Naseri Ardalan, Yue William, Zhang Shaojie, Zhi Degui
School of Biomedical Informatics, University of Texas Health Science Center at Houston, Houston TX 77030, USA.
Department of Computer Science, University of Central Florida, Orlando, FL 32816, USA.
bioRxiv. 2023 Jan 10:2023.01.09.523304. doi: 10.1101/2023.01.09.523304.

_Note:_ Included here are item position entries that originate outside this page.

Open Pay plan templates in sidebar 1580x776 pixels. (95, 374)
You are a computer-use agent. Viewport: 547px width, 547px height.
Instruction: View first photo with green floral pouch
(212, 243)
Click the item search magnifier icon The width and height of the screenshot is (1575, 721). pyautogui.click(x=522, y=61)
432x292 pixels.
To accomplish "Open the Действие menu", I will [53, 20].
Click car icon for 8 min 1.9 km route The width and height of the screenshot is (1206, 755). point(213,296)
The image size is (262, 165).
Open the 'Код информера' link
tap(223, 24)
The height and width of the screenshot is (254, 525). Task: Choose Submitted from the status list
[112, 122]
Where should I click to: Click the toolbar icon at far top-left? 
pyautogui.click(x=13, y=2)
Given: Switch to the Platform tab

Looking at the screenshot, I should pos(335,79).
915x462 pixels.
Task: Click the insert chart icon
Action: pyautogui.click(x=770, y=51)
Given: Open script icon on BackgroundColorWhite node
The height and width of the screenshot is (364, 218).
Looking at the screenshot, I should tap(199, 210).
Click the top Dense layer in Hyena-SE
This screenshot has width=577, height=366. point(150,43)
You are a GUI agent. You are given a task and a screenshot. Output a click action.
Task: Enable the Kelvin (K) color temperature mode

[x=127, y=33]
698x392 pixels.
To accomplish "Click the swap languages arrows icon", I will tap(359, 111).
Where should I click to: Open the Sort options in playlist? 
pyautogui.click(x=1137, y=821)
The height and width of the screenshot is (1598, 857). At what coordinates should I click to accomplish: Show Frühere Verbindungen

While rates of recombination events across the genome (genetic maps) are fundamental to genetic research, the majority of current studies only use one standard map. There is evidence suggesting population differences in genetic maps, and thus estimating population-specific maps are of interest. While the recent availability of biobank-scale data offers such opportunities, current methods are not efficient at leveraging very large sample sizes. The most accurate methods are still linkage-disequilibrium (LD)-based methods that are only tractable for a few hundred samples. In this work, we propose a fast and memory-efficient method for estimating genetic maps from population genotyping data. Our method, FastRecomb, leverages the efficient positional Burrows-Wheeler transform (PBWT) data structure for counting IBD segment boundaries as potential recombination events. We used PBWT blocks to avoid redundant counting of pairwise matches. Moreover, we used a panel smoothing technique to reduce the noise from errors and recent mutations. Using simulation, we found that FastRecomb achieves state-of-the-art performance at 10k resolution, in terms of correlation coefficients between the estimated map and the ground truth. This is mainly due to the fact that FastRecomb can effectively take advantage of large panels comprising more than hundreds of thousands of haplotypes. At the same time, other methods lack the efficiency to handle such data. We believe further refinement of FastRecomb would deliver more accurate genetic maps for the genetics community.
虽然全基因组的重组事件发生率(遗传图谱)是基因研究的基础,但目前大多数研究仅使用一种标准图谱。有证据表明遗传图谱存在群体差异,因此估计特定群体的图谱很有意义。尽管生物样本库规模的数据最近开始可用,为研究提供了这样的机会,但目前的方法在利用非常大的样本量方面效率不高。最准确的方法仍然是基于连锁不平衡(LD)的方法,而这些方法仅适用于几百个样本。在这项工作中,我们提出了一种快速且内存高效的方法,用于从群体基因分型数据中估计遗传图谱。我们的方法FastRecomb利用高效的位置布隆过滤器变换(PBWT)数据结构来计数作为潜在重组事件的同源染色体片段边界。我们使用PBWT块来避免成对匹配的重复计数。此外,我们使用了一种面板平滑技术来减少错误和近期突变产生的噪声。通过模拟,我们发现FastRecomb在10k分辨率下,就估计图谱与真实图谱之间的相关系数而言,达到了当前最优的性能。这主要是因为FastRecomb能够有效地利用包含超过数十万单倍型的大型样本面板。与此同时,其他方法缺乏处理此类数据的效率。我们相信对FastRecomb的进一步优化将为遗传学领域提供更准确的遗传图谱。